We want to understand how the time needed to find the longest common substring grows as the input strings get longer.

Specifically, how does the work change when the strings increase in size?

Scenario Under Consideration

Analyze the time complexity of the following code snippet.


int longestCommonSubstring(char *s1, char *s2) {
    int m = strlen(s1);
    int n = strlen(s2);
    int maxLen = 0;
    int dp[m+1][n+1];

    for (int i = 0; i <= m; i++) {
        for (int j = 0; j <= n; j++) {
            if (i == 0 || j == 0) dp[i][j] = 0;
            else if (s1[i-1] == s2[j-1]) {
                dp[i][j] = dp[i-1][j-1] + 1;
                if (dp[i][j] > maxLen) maxLen = dp[i][j];
            } else {
                dp[i][j] = 0;
            }
        }
    }
    return maxLen;
}
    

This code finds the length of the longest substring common to both input strings using a 2D table.

Identify Repeating Operations

Identify the loops, recursion, array traversals that repeat.

  • Primary operation: Nested loops over both strings filling the dp table.
  • How many times: The inner code runs (m+1) * (n+1) times, where m and n are string lengths.
How Execution Grows With Input

As the strings get longer, the number of operations grows roughly by multiplying their lengths.

Input Size (m and n)Approx. Operations
10~100
100~10,000
1000~1,000,000

Pattern observation: Doubling the length roughly quadruples the work, showing a multiplication effect.

Final Time Complexity

Time Complexity: O(m * n)

This means the time needed grows proportionally to the product of the two string lengths.

Common Mistake

[X] Wrong: "The algorithm only depends on the length of one string, so it is O(n)."
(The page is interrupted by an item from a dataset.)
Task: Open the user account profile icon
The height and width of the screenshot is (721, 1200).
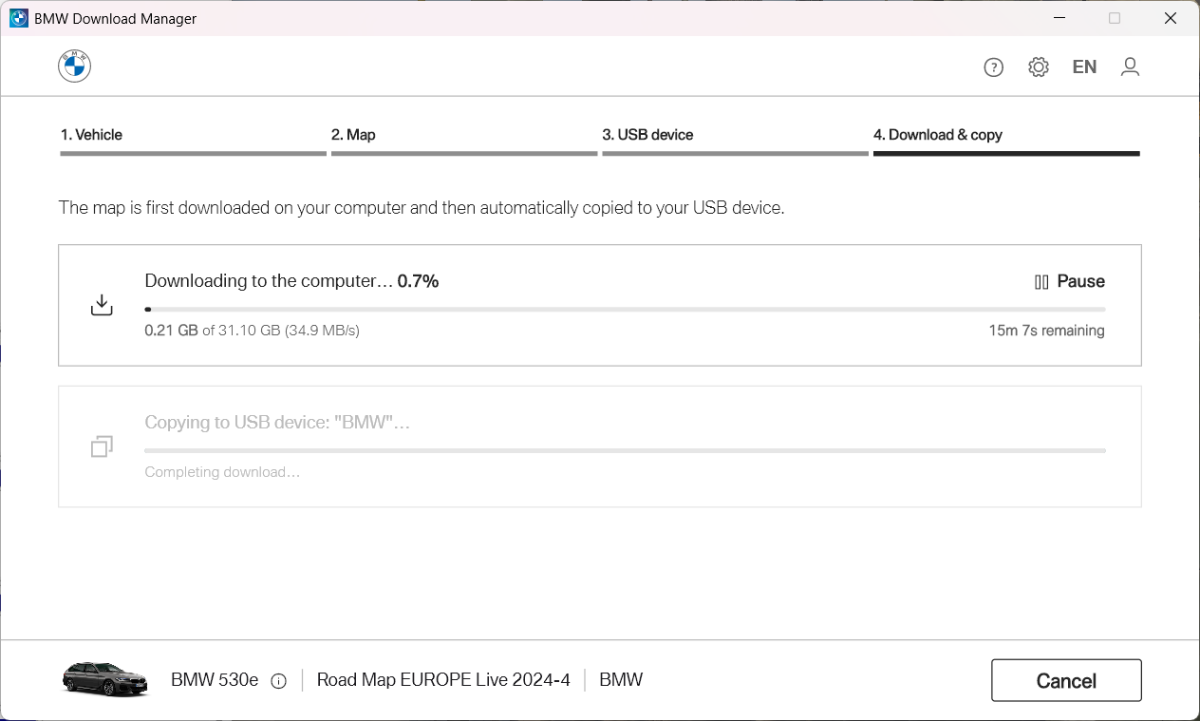Action: click(1130, 67)
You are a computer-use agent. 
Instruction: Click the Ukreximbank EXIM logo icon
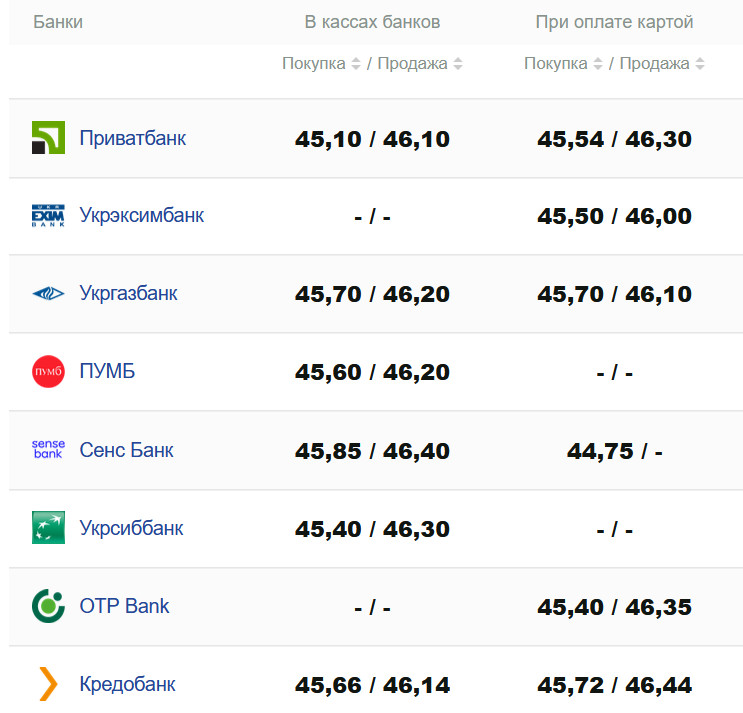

[OK] Correct: The algorithm compares every character of one string with every character of the other, so both lengths matter and multiply the work.

Interview Connect

Understanding this time complexity helps you explain how dynamic programming solves problems efficiently by breaking them into smaller parts.

Self-Check

"What if we only compared substrings starting at the same index in both strings? How would the time complexity change?"